Soixante pays et organisations internationales se sont réunis hier à Washington, pour tenter de préserver les pôles, menacés par le réchauffement climatique.

Hillary Clinton : « Nous n'avons pas de temps à perdre »
La secrétaire d'Etat américaine, Hillary Clinton, promet que les Etats-Unis coopèreraient avec les autres pays riverains de l'Arctique (Russie, Canada, Norvège et Danemark) pour « renforcer la paix et la sécurité, soutenir le développement économique et protéger l'environnement ».
« Les changements en cours dans l'Arctique auront un impact à long terme sur notre avenir économique, notre avenir énergétique et, bien sûr, l'avenir de notre planète », déclare la chef de la diplomatie américaine.
Elle souligne que le réchauffement climatique « ouvre la possibilité d'une nouvelle exploration énergétique, qui aura bien sûr un impact supplémentaire sur l'environnement ».
« Nous n'avons pas de temps à perdre » pour prendre de nouvelles mesures, insiste Mme Clinton, après avoir rappelé l'effondrement, ce week-end, du pont de glace reliant la plate-forme Wilkins à l'Antarctique.

Les USA doivent ratifier la Convention sur les droits de la Mer
Mme Clinton s'engage à faire ratifier, par le Congrès américain, la Convention des Nations-Unies sur le droit de la mer, un texte de 1982 que les Etats-Unis ont signé en 1994 (après avoir obtenu la modification de certains articles) « pour donner aux Etats-Unis et à nos partenaires la clarté dont nous avons besoin pour coopérer harmonieusement et efficacement dans la région de l'Arctique »
Hillary Clinton précise que Barack Obama a transmis une annexe à ce traité au Congrès, vendredi pour ratification. Cette annexe fixerait les obligations des signataires en cas de catastrophe environnementale dans la zone du pôle Sud.

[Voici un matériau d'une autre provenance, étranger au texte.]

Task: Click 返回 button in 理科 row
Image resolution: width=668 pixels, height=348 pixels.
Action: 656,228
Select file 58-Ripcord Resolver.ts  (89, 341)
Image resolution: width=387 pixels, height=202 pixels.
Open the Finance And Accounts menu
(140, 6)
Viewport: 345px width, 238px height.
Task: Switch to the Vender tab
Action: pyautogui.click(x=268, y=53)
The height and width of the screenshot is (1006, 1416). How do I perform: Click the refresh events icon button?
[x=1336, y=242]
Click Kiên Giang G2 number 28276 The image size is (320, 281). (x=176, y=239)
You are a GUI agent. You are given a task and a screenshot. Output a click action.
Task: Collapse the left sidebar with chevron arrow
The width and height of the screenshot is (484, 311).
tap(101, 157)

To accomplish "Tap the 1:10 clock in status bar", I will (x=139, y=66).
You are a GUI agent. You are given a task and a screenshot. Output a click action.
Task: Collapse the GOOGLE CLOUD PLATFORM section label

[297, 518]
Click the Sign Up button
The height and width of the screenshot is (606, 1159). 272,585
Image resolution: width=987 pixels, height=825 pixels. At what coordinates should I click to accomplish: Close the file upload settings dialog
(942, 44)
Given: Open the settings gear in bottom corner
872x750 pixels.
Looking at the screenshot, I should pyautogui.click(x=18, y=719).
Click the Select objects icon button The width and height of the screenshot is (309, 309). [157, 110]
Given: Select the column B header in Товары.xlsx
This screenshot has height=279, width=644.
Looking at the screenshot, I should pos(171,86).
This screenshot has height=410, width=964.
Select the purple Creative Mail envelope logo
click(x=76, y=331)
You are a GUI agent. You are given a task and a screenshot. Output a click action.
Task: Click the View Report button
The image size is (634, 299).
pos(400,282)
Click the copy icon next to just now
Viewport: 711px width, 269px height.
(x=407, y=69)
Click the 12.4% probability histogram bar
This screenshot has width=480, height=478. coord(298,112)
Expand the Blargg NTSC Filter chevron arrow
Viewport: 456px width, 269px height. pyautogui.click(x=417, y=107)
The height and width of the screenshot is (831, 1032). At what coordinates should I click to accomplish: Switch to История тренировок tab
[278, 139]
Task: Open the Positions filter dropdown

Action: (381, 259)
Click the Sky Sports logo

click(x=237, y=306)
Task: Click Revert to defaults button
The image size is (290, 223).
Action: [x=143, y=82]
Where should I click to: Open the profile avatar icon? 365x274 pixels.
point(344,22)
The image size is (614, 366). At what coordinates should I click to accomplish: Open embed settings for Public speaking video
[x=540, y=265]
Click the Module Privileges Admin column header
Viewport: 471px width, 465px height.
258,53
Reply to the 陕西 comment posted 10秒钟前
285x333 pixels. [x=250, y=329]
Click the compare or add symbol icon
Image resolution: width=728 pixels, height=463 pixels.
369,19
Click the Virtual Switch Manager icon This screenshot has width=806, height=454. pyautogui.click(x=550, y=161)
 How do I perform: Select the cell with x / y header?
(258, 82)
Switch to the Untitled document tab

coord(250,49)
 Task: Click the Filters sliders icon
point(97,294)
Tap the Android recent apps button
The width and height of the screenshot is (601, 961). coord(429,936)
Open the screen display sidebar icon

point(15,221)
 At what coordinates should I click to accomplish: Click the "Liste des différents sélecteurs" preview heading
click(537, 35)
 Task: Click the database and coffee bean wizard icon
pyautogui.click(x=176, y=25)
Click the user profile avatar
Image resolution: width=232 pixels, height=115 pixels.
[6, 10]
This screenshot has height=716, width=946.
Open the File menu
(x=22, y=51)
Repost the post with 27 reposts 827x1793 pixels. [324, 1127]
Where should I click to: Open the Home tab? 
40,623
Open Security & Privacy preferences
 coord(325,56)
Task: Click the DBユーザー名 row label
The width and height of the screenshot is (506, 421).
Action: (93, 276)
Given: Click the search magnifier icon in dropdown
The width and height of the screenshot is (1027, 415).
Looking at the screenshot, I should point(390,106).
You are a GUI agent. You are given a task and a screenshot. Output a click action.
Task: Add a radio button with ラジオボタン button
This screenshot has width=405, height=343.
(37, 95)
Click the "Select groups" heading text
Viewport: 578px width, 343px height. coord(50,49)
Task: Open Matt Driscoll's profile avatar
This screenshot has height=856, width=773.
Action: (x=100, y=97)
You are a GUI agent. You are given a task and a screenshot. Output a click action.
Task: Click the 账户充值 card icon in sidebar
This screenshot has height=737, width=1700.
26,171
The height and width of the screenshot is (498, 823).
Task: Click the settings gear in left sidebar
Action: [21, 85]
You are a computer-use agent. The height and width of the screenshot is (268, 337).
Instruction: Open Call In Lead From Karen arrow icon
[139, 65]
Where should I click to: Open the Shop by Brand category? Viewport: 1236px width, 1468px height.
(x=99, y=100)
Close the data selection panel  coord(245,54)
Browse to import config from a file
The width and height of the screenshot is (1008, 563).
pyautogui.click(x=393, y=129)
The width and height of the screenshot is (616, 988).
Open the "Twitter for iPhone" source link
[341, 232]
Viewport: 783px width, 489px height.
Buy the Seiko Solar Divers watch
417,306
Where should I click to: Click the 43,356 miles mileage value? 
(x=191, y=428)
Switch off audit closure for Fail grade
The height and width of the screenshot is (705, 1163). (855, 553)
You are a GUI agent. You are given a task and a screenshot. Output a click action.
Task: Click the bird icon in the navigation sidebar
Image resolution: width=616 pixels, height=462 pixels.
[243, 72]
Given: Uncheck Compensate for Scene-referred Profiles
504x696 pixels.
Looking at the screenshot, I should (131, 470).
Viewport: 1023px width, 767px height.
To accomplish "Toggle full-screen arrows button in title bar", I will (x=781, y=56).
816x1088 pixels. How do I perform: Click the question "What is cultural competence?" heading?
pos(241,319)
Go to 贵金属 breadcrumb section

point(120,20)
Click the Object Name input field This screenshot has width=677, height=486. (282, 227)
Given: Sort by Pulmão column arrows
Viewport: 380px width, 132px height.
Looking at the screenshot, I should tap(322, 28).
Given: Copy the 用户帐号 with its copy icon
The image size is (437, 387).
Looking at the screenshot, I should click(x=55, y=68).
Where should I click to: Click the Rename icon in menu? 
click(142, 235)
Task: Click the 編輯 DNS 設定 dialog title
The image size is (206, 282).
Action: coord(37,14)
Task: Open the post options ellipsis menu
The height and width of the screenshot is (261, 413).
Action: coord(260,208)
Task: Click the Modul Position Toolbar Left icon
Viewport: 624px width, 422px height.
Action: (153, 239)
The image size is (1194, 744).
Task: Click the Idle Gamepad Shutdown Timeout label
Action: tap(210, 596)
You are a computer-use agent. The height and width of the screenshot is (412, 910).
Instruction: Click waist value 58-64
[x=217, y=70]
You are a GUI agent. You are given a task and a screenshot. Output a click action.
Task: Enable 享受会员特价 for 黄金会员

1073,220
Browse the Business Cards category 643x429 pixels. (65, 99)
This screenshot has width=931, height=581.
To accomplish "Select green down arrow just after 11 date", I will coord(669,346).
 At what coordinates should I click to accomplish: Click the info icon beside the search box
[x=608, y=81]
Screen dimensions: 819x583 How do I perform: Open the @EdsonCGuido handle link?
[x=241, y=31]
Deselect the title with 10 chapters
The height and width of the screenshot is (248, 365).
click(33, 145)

La fonte des glaces va changer la donne économique
De son côté, le ministre norvégien des Affaires étrangères, Jonas Gahr Store, souligne que le transport de marchandises entre les ports de Yokohama (Japon) et Rotterdam (Pays-Bas) sera réduit de 40% lorsque les navires marchands pourront utiliser le Passage du Nord-Ouest, en train de s'ouvrir au nord du Canada.
Il appelle donc les pays riverains, réunis au Conseil Arctique, à coopérer étroitement pour éviter « un accroissement des conflits ».